### Directions for this task
Go through the records line by line. Report how many lines contain "will", with nothing else.

### Dataset extract
[Start of section]

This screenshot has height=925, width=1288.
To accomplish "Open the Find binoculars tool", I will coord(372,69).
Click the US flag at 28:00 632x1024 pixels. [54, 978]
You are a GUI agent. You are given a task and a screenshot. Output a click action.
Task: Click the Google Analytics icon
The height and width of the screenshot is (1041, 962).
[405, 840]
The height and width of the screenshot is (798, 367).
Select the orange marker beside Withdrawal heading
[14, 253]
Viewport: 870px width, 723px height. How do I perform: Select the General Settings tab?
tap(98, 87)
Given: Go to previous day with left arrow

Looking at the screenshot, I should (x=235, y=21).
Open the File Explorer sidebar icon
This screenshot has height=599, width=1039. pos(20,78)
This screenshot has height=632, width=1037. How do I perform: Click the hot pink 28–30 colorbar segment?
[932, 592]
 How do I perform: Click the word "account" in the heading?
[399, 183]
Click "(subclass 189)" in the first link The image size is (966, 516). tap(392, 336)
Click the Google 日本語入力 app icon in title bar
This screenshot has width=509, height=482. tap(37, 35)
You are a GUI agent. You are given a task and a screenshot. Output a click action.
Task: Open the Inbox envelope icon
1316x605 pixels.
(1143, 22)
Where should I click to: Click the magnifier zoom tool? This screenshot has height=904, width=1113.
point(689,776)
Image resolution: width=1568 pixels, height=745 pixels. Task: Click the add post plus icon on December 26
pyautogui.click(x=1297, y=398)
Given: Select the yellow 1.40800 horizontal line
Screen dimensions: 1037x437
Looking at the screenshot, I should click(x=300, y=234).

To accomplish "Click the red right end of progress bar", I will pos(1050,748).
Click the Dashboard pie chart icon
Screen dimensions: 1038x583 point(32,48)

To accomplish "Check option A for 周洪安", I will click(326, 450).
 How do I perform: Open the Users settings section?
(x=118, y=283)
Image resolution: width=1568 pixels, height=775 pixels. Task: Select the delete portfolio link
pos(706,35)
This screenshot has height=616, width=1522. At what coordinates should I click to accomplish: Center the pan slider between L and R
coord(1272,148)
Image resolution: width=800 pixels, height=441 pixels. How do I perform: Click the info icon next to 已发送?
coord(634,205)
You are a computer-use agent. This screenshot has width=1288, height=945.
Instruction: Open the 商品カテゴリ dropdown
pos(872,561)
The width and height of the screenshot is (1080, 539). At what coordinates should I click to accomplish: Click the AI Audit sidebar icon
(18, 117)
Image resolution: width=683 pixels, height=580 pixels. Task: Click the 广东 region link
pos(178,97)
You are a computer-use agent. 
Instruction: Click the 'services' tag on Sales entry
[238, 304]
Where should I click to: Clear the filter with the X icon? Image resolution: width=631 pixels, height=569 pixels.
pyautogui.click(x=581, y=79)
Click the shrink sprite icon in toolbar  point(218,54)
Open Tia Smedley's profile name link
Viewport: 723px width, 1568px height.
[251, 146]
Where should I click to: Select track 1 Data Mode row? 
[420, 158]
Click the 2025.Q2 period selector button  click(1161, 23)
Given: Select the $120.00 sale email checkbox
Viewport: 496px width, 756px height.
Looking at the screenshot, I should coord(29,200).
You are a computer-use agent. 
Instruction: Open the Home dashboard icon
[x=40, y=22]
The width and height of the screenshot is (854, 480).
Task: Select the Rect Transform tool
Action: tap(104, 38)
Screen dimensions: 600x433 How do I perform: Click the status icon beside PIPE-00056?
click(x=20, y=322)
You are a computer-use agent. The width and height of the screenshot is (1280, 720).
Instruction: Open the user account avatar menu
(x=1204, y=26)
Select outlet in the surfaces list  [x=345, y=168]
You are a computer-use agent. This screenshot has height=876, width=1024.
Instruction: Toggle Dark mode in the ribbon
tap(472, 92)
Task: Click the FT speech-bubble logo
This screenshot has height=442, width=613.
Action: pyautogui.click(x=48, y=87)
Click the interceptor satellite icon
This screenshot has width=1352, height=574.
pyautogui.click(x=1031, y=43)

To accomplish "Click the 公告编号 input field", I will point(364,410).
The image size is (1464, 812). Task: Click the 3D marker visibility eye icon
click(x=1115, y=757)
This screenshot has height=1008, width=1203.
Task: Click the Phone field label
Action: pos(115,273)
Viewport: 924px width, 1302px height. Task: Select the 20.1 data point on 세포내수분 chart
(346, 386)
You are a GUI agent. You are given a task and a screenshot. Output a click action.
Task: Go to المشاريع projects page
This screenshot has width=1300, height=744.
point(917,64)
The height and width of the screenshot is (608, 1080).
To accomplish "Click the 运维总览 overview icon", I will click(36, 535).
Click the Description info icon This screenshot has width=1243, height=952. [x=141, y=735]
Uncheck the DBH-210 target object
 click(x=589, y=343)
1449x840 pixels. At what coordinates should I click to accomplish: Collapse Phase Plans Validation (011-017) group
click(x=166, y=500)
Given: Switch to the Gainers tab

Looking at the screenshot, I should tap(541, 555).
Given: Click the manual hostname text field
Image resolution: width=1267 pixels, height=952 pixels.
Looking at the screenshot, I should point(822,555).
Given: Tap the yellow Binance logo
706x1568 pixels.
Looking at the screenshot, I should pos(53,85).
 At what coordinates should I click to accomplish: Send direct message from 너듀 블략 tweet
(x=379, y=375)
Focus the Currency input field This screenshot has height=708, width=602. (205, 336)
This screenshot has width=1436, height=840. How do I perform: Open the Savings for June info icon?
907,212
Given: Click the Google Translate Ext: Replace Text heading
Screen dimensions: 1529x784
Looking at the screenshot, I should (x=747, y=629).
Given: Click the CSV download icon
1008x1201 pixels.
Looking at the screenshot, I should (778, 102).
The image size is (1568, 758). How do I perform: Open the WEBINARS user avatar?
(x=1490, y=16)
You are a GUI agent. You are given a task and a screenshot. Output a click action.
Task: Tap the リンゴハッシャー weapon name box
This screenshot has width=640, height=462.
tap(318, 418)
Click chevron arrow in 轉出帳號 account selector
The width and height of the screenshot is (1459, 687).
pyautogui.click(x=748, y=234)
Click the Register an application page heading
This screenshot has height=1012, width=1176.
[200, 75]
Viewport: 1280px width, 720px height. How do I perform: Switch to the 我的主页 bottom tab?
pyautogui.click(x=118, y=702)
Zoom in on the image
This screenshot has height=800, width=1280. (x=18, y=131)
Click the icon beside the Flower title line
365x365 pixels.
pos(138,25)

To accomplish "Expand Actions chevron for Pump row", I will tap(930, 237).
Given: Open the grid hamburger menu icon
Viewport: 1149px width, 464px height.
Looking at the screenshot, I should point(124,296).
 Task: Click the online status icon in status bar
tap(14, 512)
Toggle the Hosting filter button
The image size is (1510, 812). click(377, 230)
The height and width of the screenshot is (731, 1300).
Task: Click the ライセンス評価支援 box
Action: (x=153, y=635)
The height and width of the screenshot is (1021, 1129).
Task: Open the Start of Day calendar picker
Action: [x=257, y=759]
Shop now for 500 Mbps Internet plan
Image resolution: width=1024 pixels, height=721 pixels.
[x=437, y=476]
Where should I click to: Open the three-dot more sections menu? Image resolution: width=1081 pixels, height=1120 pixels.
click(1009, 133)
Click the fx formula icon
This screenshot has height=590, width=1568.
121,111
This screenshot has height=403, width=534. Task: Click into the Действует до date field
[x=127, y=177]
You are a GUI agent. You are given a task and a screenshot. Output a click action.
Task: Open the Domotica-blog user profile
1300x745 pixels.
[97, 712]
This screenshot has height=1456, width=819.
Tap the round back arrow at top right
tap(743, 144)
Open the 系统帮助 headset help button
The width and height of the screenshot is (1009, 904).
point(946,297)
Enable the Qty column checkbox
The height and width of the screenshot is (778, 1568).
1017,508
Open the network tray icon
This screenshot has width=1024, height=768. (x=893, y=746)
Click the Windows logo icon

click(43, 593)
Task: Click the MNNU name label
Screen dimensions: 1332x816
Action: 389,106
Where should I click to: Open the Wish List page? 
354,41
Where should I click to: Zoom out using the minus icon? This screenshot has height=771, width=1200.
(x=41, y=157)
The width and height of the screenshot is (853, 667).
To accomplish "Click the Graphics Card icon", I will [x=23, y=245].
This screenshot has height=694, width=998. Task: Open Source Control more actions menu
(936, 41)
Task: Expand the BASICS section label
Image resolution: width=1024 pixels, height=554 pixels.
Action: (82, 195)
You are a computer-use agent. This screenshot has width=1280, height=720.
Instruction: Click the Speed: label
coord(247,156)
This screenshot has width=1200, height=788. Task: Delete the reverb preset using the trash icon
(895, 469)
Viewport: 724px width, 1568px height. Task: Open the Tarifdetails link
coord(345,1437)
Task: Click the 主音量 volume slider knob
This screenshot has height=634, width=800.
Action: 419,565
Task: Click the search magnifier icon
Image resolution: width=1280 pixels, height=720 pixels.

[End of section]

### Solved problem
7